Notre quatrième axe vise à assurer une concurrence mondiale équitable, pour la relance et pour le futur. Tous les pays ne sont pas entrés égaux dans la crise, et tous n'en sortiront pas égaux : nous devons nous assurer que nos industriels pourront se battre à armes égales dans la compétition internationale exacerbée. Nous savons que la Chine regarde désormais vers le monde entier, via les « Routes de la soie » ; mais aussi que les États-Unis souhaitent relocaliser de nombreuses productions et n'hésitent pas à soutenir ses producteurs de manière intense. L'Europe doit réagir fortement.

Notre première recommandation vise à atteindre rapidement la réciprocité dans nos relations commerciales, notamment en matière d'accès aux marchés publics. En France, la commande publique représente près de 400 millions d'euros, qui pourraient avoir un impact considérable aussi bien sur les PME que sur les grands groupes. Nous savons que la Chine, notamment, verrouille son immense marché intérieur, alors que le droit européen impose de son côté la non-discrimination dans les appels d'offre européens. La Commission européenne estime le préjudice à 12 milliards d'euros pour les entreprises de l'Union. Il faut donc réaffirmer l'impératif de réciprocité et qu'il se traduise en actes, d'autant que la France dispose d'acteurs d'envergure internationale dans les secteurs de l'énergie, du ferroviaire ou de la construction qui se positionneraient sans nul doute très bien sur ces marchés. Pour renouer avec les commandes et créer un choc de demande, la réciprocité en matière de marchés publics doit être un axe majeur de la diplomatie commerciale européenne.

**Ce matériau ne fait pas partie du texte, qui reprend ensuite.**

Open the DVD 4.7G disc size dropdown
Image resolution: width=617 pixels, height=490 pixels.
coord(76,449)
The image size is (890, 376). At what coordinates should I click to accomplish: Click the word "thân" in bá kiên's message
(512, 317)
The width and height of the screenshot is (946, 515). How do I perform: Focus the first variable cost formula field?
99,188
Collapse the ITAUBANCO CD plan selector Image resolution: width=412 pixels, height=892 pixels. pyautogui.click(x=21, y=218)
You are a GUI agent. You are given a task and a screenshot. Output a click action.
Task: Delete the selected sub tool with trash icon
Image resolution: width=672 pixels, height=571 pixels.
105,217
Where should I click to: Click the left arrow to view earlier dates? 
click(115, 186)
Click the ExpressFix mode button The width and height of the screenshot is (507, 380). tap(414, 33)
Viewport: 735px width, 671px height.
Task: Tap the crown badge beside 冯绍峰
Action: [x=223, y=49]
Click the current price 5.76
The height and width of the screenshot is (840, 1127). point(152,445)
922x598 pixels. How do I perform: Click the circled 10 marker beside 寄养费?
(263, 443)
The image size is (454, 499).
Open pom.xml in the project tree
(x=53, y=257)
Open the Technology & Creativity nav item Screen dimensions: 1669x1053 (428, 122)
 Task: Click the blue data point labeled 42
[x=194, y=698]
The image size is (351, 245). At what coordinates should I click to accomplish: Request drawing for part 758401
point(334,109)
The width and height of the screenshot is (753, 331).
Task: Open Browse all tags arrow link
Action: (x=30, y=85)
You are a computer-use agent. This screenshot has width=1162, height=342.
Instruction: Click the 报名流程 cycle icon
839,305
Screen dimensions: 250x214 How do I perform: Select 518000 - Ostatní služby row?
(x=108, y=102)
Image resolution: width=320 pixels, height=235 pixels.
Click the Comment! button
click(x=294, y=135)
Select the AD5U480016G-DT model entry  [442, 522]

Ensuite, l'Union européenne ne doit pas avoir peur d'utiliser ses instruments de défense commerciale. Pour une action plus efficace dans la lutte contre le dumping et les subventions non autorisées, nous proposons de réduire les délais d'examen par la Commission européenne des plaintes à l'encontre des produits importés, qui doivent être sanctionnés plus rapidement et plus fortement. L'acier européen, par exemple, est aujourd'hui en difficulté face aux produits dumpés provenant de Chine, d'Inde ou de Russie. Une meilleure évaluation et un meilleur suivi des accords commerciaux participera aussi de cette protection des équilibres du marché intérieur.

Troisièmement, le respect des normes du marché intérieur doit être garanti. Les contraintes de plus en plus nombreuses qui s'imposent à notre industrie - émissions de gaz à effet de serre, intégration de matière recyclée, normes sanitaires, normes de sécurité... - n'ont de sens que si tous les produits qui entrent en Europe y sont également soumis. Les derniers constats en la matière sont pourtant alarmants. Nous proposons donc de renforcer les moyens dédiés au contrôle des produits importés par la DGDDI et la DGCCRF, et de poursuivre l'effort d'harmonisation des règles applicables sur le marché intérieur, en opérant d'ailleurs, lorsque cela est possible, des simplifications administratives.

Enfin, il faut opérer rapidement une réforme de la politique européenne de la concurrence. C'est là un sujet que mon collègue M. Chatillon et moi-même connaissons bien : il ne faut pas faire obstacle à l'émergence de vrais champions européens, mais au contraire accompagner leur développement. Je pense par exemple au dossier en cours d'examen du rachat de Bombardier par Alstom : il doit aboutir. Nous avons par ailleurs vu que l'interdiction des aides d'État a été considérablement assouplie durant cette crise, car elle n'aurait sinon pas permis d'intervenir en soutien d'urgence à notre économie. Chacun d'entre nous mesure que nous n'aurions sinon pas pu intervenir par exemple, dans des entreprises à faibles fonds propres. Il faut donc moderniser ce pilier du droit européen pour l'adapter aux nouveaux défis économiques et l'articuler avec une véritable stratégie industrielle européenne. Notre commission et celles des affaires européennes préparent d'ailleurs un rapport sur le sujet de la réforme du droit de la concurrence, qui nous paraît indispensable.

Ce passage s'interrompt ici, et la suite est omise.